Can you swap "playwright" for "dramatist" in the Rasputin text and give back the stretch from "Icon of Grigori" through "writer Shane Connaughton."?

Top of EXTRACTED TEXT

Icon of Grigori Rasputin
  • Skaters Natalia Bestemianova and Andrei Bukin performed an ice dance program titled Rasputin in 1991. Choreographed to tell the story of the Romanovs, Bukin as Rasputin "died" four times at the beginning of the program. Rasputin is considered one of the most over-the-top routines ever seen in the melodramatic world of ice dancing, and led to an IOC rule that skaters must not "die" as a part of their routine. [8]
  • Rasputin was portrayed on stage in the play Rivers of Blood [9], written by the American playwright Jay Jeff Jones. This was presented in a workshop production in New York City in 1982 and received a full production at The Eaton in London in 1983. It was directed by the Irish novelist and poet Dermot Healy and Rasputin was played by Gabriel Connaughton, brother of the Oscar nominated writer Shane Connaughton.
  • North Coast Brewing Company's Old Rasputin Imperial stout bears his name. According to its website, the stout is brewed in the tradition of 18th Century English brewers that supplied the court of Catherine the Great.
  • Rasputin and The Mad Monk appear as playable collectable figures in the Horrorclix game produced by Wizkids Games.

Bottom of EXTRACTED TEXT
Top of THE DATA

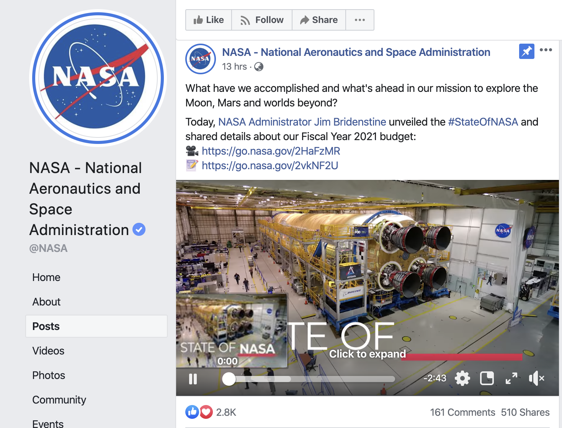Open video settings gear icon

click(x=462, y=379)
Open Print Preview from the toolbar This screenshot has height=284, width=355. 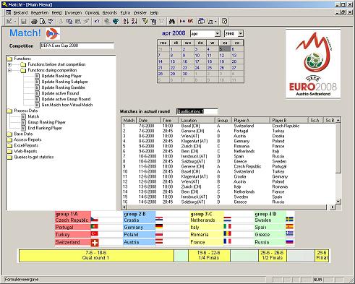(43, 22)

Bottom of THE DATA

** OUTPUT **
Icon of Grigori Rasputin
  • Skaters Natalia Bestemianova and Andrei Bukin performed an ice dance program titled Rasputin in 1991. Choreographed to tell the story of the Romanovs, Bukin as Rasputin "died" four times at the beginning of the program. Rasputin is considered one of the most over-the-top routines ever seen in the melodramatic world of ice dancing, and led to an IOC rule that skaters must not "die" as a part of their routine. [8]
  • Rasputin was portrayed on stage in the play Rivers of Blood [9], written by the American dramatist Jay Jeff Jones. This was presented in a workshop production in New York City in 1982 and received a full production at The Eaton in London in 1983. It was directed by the Irish novelist and poet Dermot Healy and Rasputin was played by Gabriel Connaughton, brother of the Oscar nominated writer Shane Connaughton.